Exercise directions — Copy all the records exactly, but keep the pictures out of your version.

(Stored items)
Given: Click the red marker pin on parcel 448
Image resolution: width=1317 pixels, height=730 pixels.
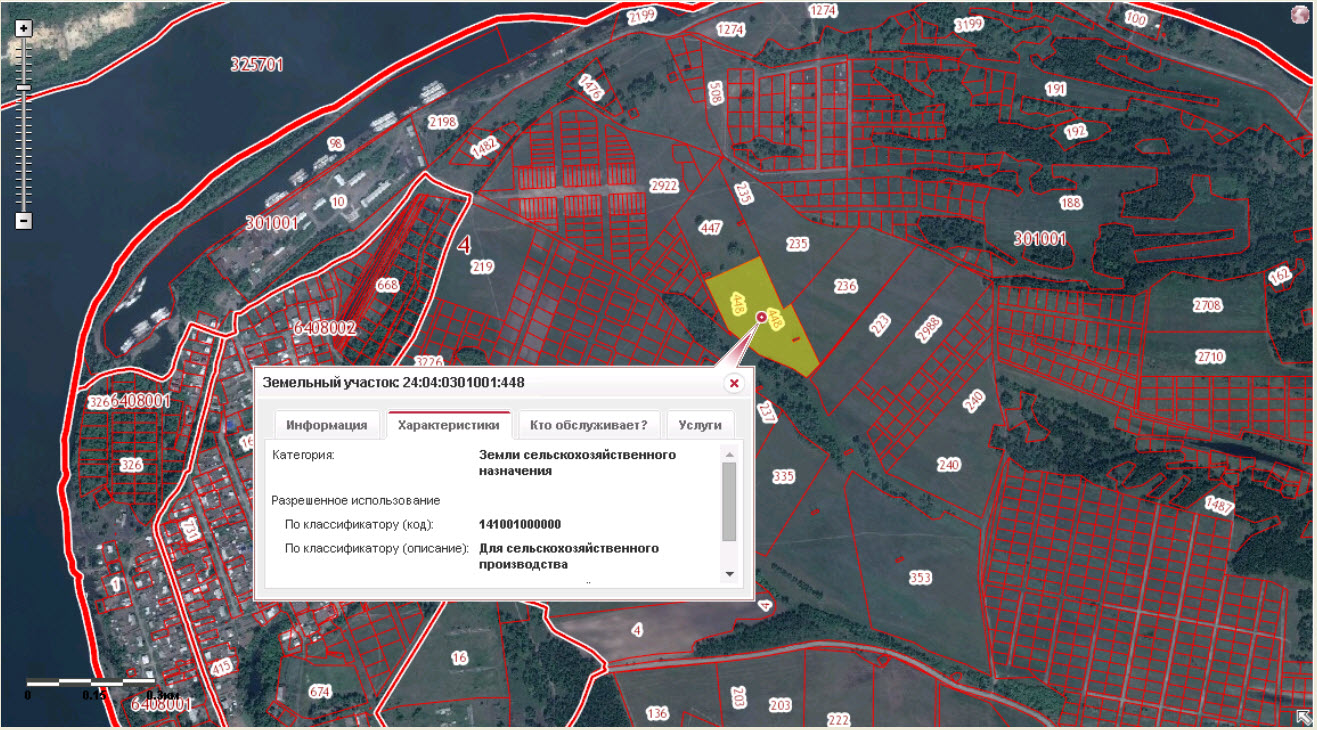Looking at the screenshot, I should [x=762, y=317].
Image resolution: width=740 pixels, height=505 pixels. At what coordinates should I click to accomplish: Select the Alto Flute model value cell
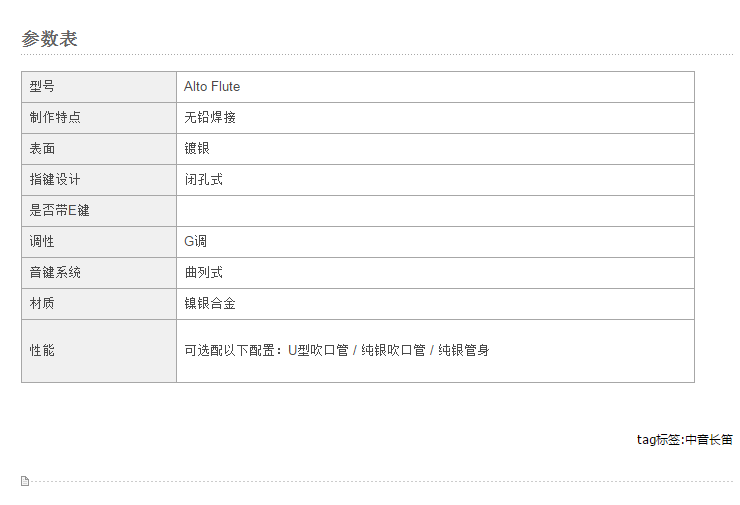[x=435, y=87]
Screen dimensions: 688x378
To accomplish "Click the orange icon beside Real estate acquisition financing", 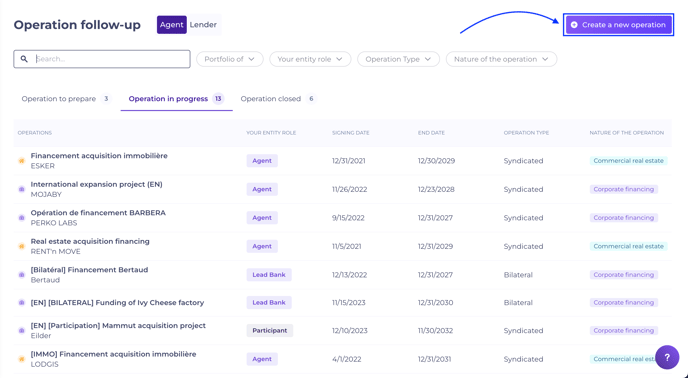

Result of this exercise —
Given: Click the red marker pin on parcel 448
Image resolution: width=1317 pixels, height=730 pixels.
Looking at the screenshot, I should [x=762, y=317].
Image resolution: width=740 pixels, height=505 pixels. At what coordinates should I click to accomplish: Select the Alto Flute model value cell
[x=435, y=87]
Screen dimensions: 688x378
To accomplish "Click the orange icon beside Real estate acquisition financing", 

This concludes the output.